====== Data ======
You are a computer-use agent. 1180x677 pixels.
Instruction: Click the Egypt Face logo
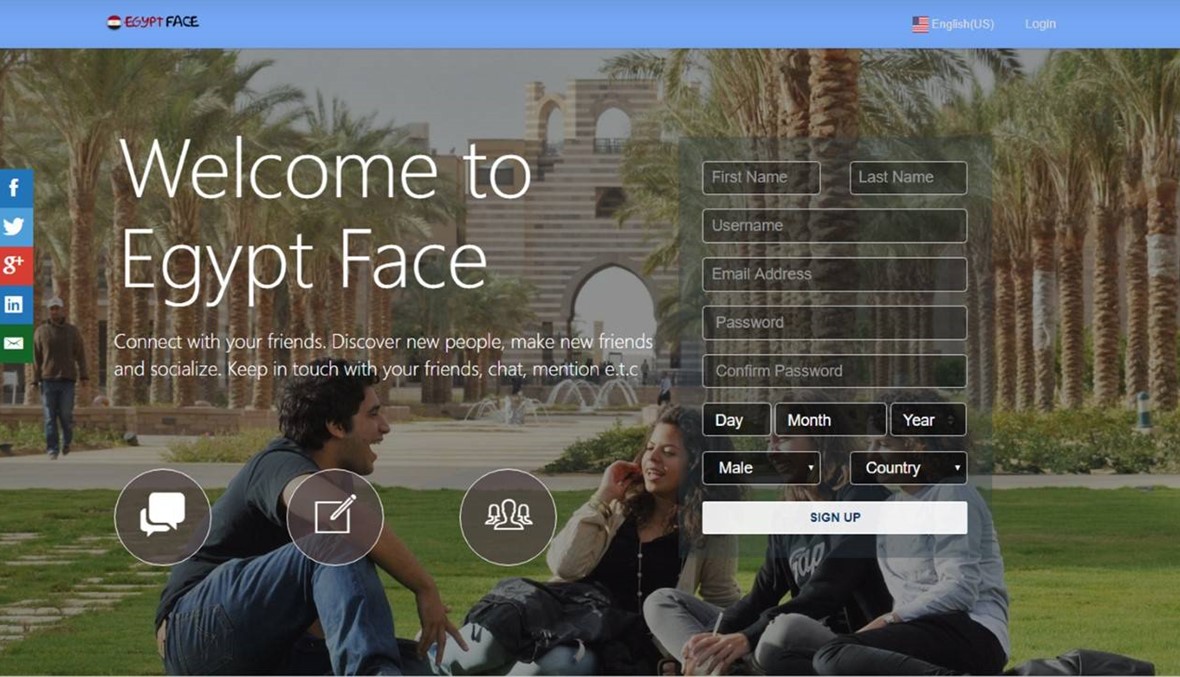click(x=153, y=22)
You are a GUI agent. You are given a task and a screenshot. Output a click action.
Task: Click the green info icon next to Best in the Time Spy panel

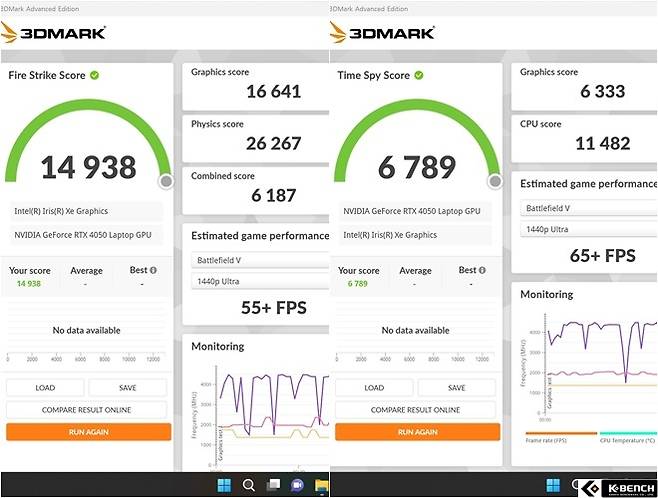pyautogui.click(x=481, y=270)
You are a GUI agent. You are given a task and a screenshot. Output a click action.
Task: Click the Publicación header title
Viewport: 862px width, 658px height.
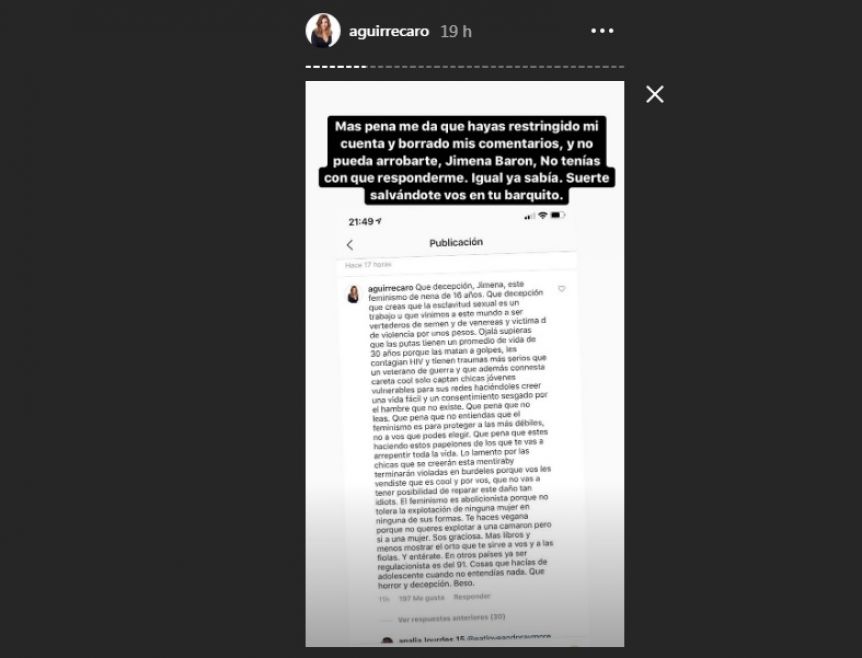(x=456, y=242)
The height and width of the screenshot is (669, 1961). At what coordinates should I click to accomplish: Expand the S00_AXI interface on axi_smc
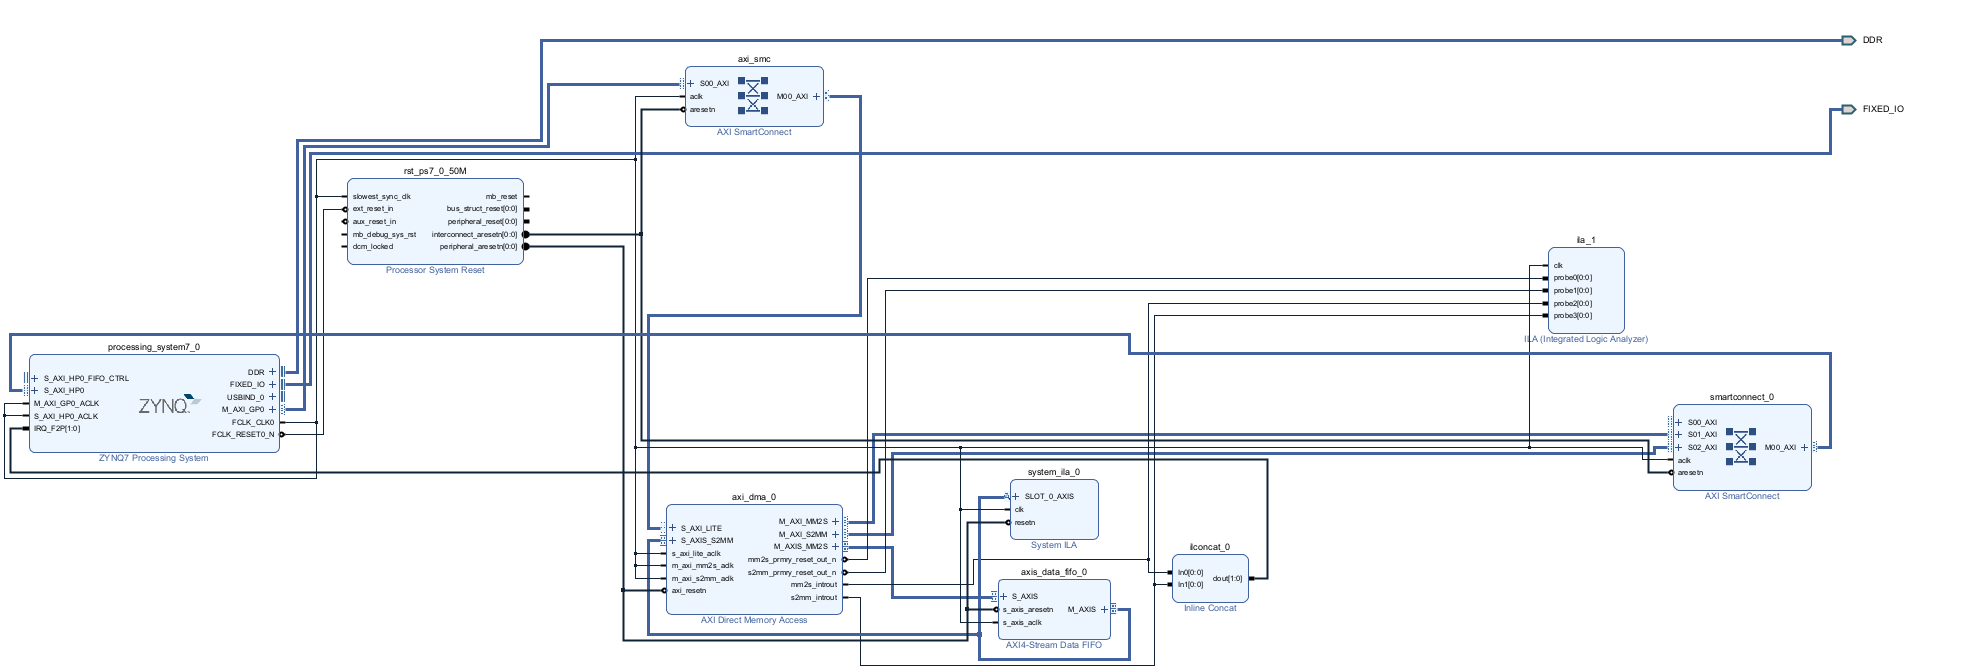[690, 84]
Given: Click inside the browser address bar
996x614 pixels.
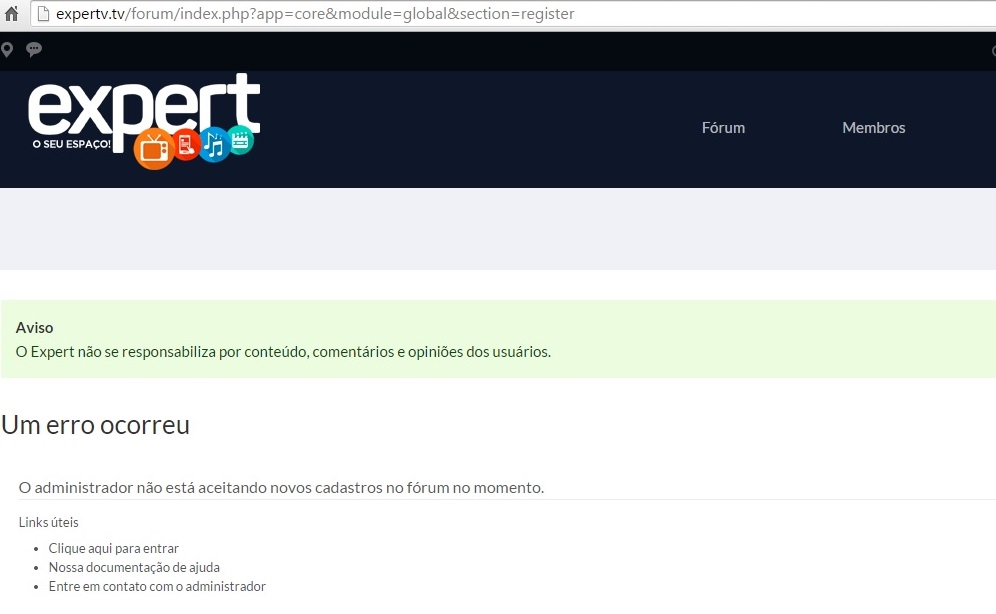Looking at the screenshot, I should tap(300, 14).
======
## [Work item]
Begin at the line containing "The height and" and extract every line through the end of the records, inclusive, exactly and only; omit pictures.

## [Finished task]
The height and width of the screenshot is (669, 1961). At what coordinates should I click to accomplish: Expand the S00_AXI interface on axi_smc
[690, 84]
Given: Click inside the browser address bar
996x614 pixels.
Looking at the screenshot, I should tap(300, 14).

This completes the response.